I woke up this morning and felt thankful for the rain. I didn’t have it in me to peer out the window and see the sun shining and the songbirds chirping their early-morning melodies. It’s unseasonably cold this Mother’ Day, and something about that makes it easier to endure the very first one without my own. I woke up desperate to end this day as quickly as it started…and yet somehow, nearly eight months after unexpectedly losing my mother, I feel now that time passes as often as it stands still.
I didn’t want to honor her today. I didn’t want to acknowledge the gaping hole that exists in my heart after losing my best friend and soul mate. I got out of bed, quickly showered, and left the house. I arrived at a crowded coffee shop and sat in a corner, unable to watch the mothers and daughters happily ordering iced lattes while I dissociated from the impending gravity of this day. I felt myself enter a state of compartmentalization that I used to expertly navigate during difficult times, organizing lists and attending to mindless tasks that would permit me to hyper-fixate on my laptop instead of the holiday.
After answering a pile of emails and starting a continuing education module about managing difficult airways in the operating room, I lifted my eyes momentarily to take a mental break. I turned to see a little blonde girl prancing into the line of customers, her flouncy pink dress and floral leggings brightening up the room on this dark and dreary morning. I couldn’t help but smile as tears filled my eyes…thinking back on how much she looked like me when I was her age. I’m not sure whether it was my own inner monologue or the voice of my mother – after all, these days, I believe they are one and the same – but I felt the internal nudge that comes when inspiration strikes without apparent rhyme or reason.
Here I sit, with tears streaming down my face…in full acknowledgement of the beautiful reality that I can somehow remain prolific through the pain, and that I have my mother to thank for it. I never wanted to be the person that brought down the energy in the room, nor do I want to minimize the happiness of others due to my own conflicted state. Yet hiding behind a watered-down reality of my existence the way I used to do would only cause me to struggle down the road. Every day, I am doing my best to acknowledge my own inner truth while honoring those around me. And through that truth, I must remind myself – and all of you – that sitting with your emotions is the only way to process them. And while early on in my life I strived to be perfect…these days, I strive to be honest.
The honest truth is, from now on, every holiday will feel bittersweet. Every milestone will be punctuated by a sense of longing. Every accomplishment will feel equally as momentous as it does so damn small. I am learning every day to live with the complex reality that being a living breathing thinking feeling human requires connection. Without connection, we are nothing. Without connection, we fail to learn, grow, or experience the rich tapestry of this technicolor life. Some days, it can feel easier to bury the vast array of emotions into the dark and dusky cellar of your mind. Stowing your truth deep beneath the surface may numb you, but it will certainly never heal you. After decades of grappling with my own emotional turmoil, I can tell you conclusively: it is far more human to feel heartache, than it is to feel nothing at all.
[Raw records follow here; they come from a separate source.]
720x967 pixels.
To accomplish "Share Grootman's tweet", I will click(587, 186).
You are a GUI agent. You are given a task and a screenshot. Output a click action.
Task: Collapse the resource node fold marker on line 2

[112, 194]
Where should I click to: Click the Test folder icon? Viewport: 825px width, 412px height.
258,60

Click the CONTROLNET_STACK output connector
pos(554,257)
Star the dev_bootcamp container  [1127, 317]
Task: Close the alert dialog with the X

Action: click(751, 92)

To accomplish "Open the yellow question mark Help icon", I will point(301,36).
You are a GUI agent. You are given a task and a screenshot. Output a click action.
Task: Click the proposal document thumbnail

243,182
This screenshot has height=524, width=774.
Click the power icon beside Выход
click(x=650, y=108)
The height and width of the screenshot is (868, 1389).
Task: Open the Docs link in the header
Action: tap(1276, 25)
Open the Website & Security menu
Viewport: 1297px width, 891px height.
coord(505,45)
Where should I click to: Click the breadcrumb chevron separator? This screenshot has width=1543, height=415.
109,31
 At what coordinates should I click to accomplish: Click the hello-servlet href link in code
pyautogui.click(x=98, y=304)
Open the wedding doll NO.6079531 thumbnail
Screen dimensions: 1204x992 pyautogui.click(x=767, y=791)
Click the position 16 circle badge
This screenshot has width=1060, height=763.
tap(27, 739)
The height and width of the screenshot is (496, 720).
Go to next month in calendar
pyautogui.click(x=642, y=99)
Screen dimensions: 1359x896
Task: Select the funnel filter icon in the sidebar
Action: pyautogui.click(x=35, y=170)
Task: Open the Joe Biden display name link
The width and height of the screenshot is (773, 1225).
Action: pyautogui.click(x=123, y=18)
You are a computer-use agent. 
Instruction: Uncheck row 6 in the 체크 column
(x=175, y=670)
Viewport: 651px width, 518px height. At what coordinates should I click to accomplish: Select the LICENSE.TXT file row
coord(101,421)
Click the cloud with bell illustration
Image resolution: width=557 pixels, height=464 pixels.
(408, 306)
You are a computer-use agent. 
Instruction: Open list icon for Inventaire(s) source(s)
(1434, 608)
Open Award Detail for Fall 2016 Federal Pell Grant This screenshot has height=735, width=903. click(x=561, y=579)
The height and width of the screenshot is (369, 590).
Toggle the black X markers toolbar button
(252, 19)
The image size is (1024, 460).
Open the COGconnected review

And so as difficult as it is for me to write this, it is also the easiest thing in the world. When I honor my truth – even when it’s far from the bright and shiny person that I know is my default setting – it permits me to experience an authentic life, and share those layers of myself with others. This Mother’s Day, I hope that every mother is feels the abundance of love she deserves. I hope that every child comes to terms with their relationship – no matter how complicated – and honors those feelings. I hope that those who long to become mothers realize just how many beautiful ways you consistently give to this world: there is a good chance you’re already a warm, generous, empathetic mother to those in your life. I won’t offer empty promises, but I will offer my eternal optimism in a world that can feel too real. I hope that those who are estranged from their mothers process the pain, and I hope that you channel your own experience to do better than was done to you. I hope that those who are fur mamas, bonus mamas, or amazing aunts and grandmothers recognize their value, since this tribe takes a village and you make the community thrive.
And I hope that those who have lost their mothers – the fellow members of a club I was never prepared to become a part of – acknowledge the beauty of a flickering light, a floating butterfly, or a fragrant flower today. If you’re like me, and you are still learning how to sit with your grief when it strikes in the most unexpected ways…I hope that you are kind to yourself. I hope that you’re as gentle with your own heart as you are with others. And I hope that you realize that the inexplicable pain that cuts like a knife on this day is only possible through a love that bleeds through time’s eternal wounds.
Happy Mother’s Day to everyone celebrating – and to those struggling – on this chilly day in May. I hope that you know how special you are, no matter your role; no matter the circumstance; no matter how bittersweet this holiday may feel. To be a mother means to be a lifeforce: the pure embodiment of creation. May you honor whatever you have created on this day, and give it space to flourish. May you take a moment to sit with however you’re feeling, and breathe life into your own sense of humanity.
I love you mama, and I miss you every day.